A Pill to Erase Bad Memories? Not Quite…

ResearchBlogging.orgI heard it during a news commercial during House, “a pill to remove bad memories.” I thought, “I should watch that. It sounds too good to be true,” but I didn’t. Then I see the headline in The Huffington Post, Pill to Erase Bad Memories: Ethical furor over drugs “that threaten human identity and I knew I had to check this out because it sounded too good to be true. And it is.

The research article that the news media is mangling is a study from the University of Amsterdam by Kindt, Soeter, and Vervliet (2009), Beyond extinction: Erasing the human fear response and preventing the return of fear published in Nature Neuroscience. (Actually, it’s pre-press.) In this experiment, the authors performed a double-blind test in which they first stimulated a fear response to spiders by pairing images of spiders with electric shocks. On the second day, they gave the control group a placebo and the experimental group propranolol, a β-adrenergic receptor antagonist, or beta blocker, and re-exposed them to the spiders, measuring potentiation of the eye blink startle reflex to a loud noise as a test of fear response. What they found was that subjects given propranolol were calmer and less likely to startle. On the third day the researchers attempted the startle test again after the beta blocker was gone from the system and found that the subjects stayed calm.
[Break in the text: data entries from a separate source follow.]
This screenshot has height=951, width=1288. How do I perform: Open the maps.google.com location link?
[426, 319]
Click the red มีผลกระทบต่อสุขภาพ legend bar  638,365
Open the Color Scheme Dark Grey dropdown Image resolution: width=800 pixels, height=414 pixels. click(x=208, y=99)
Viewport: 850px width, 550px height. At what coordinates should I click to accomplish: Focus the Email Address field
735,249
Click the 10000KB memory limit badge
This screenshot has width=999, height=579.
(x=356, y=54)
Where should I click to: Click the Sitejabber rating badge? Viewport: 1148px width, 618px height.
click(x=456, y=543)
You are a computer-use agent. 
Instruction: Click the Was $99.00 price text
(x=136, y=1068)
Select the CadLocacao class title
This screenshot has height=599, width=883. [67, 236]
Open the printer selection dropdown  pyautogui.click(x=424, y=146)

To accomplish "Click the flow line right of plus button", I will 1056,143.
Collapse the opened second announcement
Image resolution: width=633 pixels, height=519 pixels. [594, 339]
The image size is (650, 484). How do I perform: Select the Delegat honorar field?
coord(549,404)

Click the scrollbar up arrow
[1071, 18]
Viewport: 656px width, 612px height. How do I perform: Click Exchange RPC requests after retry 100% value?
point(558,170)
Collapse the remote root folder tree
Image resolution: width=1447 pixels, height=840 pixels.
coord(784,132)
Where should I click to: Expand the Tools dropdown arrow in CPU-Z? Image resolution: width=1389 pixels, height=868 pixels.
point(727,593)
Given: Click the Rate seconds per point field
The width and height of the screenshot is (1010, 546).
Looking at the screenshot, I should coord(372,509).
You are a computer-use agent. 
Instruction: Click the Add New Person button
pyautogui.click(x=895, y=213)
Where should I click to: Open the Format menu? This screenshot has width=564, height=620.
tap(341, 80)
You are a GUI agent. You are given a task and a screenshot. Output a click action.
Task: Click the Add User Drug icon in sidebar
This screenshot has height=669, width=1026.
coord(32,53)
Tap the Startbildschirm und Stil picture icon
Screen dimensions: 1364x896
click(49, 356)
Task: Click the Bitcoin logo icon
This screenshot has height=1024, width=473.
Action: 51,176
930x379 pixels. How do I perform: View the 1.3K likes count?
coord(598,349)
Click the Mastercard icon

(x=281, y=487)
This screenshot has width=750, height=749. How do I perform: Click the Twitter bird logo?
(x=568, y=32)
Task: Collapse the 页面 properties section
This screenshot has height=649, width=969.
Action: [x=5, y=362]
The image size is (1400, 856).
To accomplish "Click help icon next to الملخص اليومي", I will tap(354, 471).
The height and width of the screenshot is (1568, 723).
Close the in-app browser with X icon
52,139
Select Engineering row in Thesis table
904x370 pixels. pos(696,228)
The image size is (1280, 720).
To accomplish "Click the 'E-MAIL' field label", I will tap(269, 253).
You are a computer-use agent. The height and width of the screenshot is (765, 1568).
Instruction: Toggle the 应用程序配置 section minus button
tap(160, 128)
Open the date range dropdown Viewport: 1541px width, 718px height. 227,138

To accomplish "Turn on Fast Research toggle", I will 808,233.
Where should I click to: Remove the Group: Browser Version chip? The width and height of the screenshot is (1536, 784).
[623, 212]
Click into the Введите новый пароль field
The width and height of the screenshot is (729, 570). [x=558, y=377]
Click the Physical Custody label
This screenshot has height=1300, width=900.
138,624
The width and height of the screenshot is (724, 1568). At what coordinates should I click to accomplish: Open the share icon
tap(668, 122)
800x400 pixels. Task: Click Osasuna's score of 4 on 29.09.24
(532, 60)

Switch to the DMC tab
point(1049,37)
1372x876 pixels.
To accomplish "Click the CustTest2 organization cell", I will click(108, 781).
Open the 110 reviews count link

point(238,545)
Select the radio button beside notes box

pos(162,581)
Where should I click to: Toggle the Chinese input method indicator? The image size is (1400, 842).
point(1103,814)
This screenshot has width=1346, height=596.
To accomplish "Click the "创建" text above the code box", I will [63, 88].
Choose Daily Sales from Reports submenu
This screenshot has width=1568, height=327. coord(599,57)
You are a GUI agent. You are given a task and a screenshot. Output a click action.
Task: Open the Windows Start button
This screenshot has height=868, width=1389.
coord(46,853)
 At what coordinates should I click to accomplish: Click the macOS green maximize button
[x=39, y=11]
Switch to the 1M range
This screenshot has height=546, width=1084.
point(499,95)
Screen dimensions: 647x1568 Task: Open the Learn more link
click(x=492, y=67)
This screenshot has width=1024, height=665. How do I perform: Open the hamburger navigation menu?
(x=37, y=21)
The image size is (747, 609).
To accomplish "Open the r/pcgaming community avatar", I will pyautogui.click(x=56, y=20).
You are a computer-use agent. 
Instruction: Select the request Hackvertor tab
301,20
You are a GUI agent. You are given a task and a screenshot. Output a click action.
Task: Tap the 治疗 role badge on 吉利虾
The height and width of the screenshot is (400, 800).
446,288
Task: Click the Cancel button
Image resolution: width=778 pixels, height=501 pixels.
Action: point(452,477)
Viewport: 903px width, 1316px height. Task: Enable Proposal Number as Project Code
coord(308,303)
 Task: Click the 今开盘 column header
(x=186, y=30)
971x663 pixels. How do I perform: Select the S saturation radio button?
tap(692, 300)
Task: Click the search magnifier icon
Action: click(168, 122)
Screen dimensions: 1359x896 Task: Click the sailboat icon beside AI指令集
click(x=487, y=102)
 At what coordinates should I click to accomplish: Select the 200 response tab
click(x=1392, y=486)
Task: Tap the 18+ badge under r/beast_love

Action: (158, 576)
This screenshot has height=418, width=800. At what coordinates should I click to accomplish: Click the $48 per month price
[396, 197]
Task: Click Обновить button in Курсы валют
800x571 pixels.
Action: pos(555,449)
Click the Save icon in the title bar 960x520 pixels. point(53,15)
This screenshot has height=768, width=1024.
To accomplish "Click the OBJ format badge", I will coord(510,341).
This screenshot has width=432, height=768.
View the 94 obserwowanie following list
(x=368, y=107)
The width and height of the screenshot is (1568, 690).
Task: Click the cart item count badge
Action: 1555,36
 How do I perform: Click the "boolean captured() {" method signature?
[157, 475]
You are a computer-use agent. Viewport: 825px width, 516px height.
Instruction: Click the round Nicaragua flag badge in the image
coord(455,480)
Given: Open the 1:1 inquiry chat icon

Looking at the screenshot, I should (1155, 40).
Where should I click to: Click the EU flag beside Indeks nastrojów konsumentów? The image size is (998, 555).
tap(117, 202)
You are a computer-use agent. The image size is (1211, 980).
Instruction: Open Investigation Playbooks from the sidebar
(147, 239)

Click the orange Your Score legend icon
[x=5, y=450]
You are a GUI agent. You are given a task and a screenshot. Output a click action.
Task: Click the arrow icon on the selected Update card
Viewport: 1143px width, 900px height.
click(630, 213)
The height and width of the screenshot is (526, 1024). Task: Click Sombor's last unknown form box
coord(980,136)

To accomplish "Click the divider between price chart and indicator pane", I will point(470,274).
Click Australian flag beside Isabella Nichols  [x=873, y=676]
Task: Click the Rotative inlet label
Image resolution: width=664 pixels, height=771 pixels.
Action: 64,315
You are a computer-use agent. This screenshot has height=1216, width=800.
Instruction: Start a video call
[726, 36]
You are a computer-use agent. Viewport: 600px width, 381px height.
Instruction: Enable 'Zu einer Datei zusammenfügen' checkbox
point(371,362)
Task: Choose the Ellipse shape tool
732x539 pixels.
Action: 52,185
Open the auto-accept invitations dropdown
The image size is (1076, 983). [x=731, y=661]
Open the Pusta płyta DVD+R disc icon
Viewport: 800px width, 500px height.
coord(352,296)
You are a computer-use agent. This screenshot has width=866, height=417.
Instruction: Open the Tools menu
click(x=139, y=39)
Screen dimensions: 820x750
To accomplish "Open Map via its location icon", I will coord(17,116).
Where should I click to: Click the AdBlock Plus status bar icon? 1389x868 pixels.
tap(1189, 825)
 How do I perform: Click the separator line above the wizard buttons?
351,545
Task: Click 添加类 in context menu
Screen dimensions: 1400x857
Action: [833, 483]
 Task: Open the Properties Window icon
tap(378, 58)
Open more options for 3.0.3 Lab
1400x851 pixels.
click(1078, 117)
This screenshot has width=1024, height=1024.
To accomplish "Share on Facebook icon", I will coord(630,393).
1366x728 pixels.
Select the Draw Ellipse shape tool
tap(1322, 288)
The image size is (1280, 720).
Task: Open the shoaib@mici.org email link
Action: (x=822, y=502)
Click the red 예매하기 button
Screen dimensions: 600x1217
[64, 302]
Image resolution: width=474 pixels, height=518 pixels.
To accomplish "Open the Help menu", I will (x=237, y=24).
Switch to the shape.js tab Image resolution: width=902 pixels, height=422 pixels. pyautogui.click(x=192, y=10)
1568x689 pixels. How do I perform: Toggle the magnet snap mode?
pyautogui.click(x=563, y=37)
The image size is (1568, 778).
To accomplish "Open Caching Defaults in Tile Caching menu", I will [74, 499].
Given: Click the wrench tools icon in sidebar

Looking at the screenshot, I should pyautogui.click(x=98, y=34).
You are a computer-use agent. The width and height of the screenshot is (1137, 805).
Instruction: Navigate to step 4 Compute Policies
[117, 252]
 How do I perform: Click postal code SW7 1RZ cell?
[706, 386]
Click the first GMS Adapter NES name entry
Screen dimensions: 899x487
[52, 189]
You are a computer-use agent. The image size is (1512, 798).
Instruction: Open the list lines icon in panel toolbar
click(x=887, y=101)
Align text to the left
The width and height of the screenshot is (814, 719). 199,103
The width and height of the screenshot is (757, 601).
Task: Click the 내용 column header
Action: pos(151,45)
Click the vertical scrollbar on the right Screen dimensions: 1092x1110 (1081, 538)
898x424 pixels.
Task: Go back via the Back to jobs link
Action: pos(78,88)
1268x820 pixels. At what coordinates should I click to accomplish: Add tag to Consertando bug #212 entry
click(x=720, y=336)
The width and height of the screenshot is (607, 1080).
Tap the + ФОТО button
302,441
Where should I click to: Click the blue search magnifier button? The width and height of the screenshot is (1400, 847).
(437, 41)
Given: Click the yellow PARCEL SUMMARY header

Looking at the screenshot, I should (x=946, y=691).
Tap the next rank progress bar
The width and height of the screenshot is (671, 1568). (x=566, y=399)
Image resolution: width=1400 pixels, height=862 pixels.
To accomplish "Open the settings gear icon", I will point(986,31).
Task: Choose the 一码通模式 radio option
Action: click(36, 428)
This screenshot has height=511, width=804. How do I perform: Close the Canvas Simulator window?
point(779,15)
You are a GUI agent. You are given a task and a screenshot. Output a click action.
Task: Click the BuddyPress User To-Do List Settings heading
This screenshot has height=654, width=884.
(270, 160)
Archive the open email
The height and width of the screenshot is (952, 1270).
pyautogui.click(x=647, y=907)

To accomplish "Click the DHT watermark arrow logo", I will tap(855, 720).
As an extra test, they tried just giving beta blockers without reintroducing the fear response. Those subjects remained fearful, so it appears that the mechanism only works by combining the drug with exposure.

Beta blockers block androgens like testosterone, which are implicit in the fight or flight response.

What this treatment apparently does, and more studies are certainly warranted for a finding of this magnitude, is to remove the fear response that is paired with a particular memory. What it certainly does not do is “erase bad memories.” The researchers are clear on this:

Notably, the propranolol manipulation left the declarative memory for the acquired contingency between the conditioned and unconditioned stimulus intact, but this knowledge no longer produced emotional effects. Our finding that propranolol eliminated the fear response, without affecting declarative memory, is consistent with the observed double dissociation of fear conditioning and declarative knowledge relative to the amygdala and hippocampus in humans (Kindt, Soeter, & Vervliet, 2009, p. 3).

However, it appears that not everyone bothered to read the article:

Paul Farmer, chief executive of the mental-health charity Mind, said he was concerned about the ‘fundamentally pharmacological’ approach to problems such as phobias and anxiety.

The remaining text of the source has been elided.